Sometimes the best course of action is to do nothing. A bear market is one thing, but a complete market meltdown is something else. In the market mayhem of October 2008, when the Dow experienced its first ever 1000 point intraday swing, the best trade for covered call writers was to be on the sidelines. You can make money writing covered calls in choppy waters, but in case of a hurricane, you definitely want to be inland. There is no rule that says you must always have an open position. Many conservative call writers, for example, won't even consider writing a call on a stock that's trading below its 50 day moving average.

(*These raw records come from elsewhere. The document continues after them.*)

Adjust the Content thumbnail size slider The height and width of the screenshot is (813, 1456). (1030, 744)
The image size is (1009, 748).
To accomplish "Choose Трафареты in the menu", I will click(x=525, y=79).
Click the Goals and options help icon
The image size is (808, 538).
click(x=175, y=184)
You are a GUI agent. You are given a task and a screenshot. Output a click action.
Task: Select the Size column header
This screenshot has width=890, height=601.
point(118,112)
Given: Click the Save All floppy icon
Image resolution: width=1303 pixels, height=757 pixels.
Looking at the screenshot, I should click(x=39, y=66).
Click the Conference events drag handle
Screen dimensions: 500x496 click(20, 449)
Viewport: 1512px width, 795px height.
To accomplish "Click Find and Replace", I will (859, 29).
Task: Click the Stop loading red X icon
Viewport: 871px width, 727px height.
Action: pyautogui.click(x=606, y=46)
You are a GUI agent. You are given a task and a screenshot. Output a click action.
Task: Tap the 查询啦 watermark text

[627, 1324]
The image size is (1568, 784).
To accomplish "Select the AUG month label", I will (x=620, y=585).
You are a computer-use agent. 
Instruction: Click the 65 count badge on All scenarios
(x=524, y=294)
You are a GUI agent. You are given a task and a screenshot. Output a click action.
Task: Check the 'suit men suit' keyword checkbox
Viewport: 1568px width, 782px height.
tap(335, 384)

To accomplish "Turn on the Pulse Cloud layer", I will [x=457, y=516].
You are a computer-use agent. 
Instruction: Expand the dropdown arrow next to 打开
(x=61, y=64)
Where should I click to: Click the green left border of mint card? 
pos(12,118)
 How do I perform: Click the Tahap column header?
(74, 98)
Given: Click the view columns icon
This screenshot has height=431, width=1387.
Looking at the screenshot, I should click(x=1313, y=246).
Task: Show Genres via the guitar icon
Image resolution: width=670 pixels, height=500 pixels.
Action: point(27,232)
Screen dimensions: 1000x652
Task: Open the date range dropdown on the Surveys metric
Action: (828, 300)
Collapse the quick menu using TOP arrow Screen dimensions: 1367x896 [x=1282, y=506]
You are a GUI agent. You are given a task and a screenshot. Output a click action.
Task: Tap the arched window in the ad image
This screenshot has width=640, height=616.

Writing covered calls during bear markets can be a viable strategy for income and profits, provided you do your homework (or get help doing it) and take proper precautions.

  • Brad Castro

    Thanks, Kirk, for posting this.

    I wrote the above article with the majority of covered call writers in mind, namely those who sell covered calls primarily for the income.

    There are, however, other covered call writers (like myself) who sell calls (and puts) as a way to boost overall returns/lower the cost basis on long term portfolios of high quality companies.

    For those kind of "option trading investors," I wouldn't worry so much about writing in the money calls or adding protective puts. The objective here is less about minimizing near term declines than it is about systematically reducing the cost basis on your long term holdings without being called out of those holdings.

    • Kirk

      @Brad Castro, Yup thanks for the great article Brad! Looking forward to more!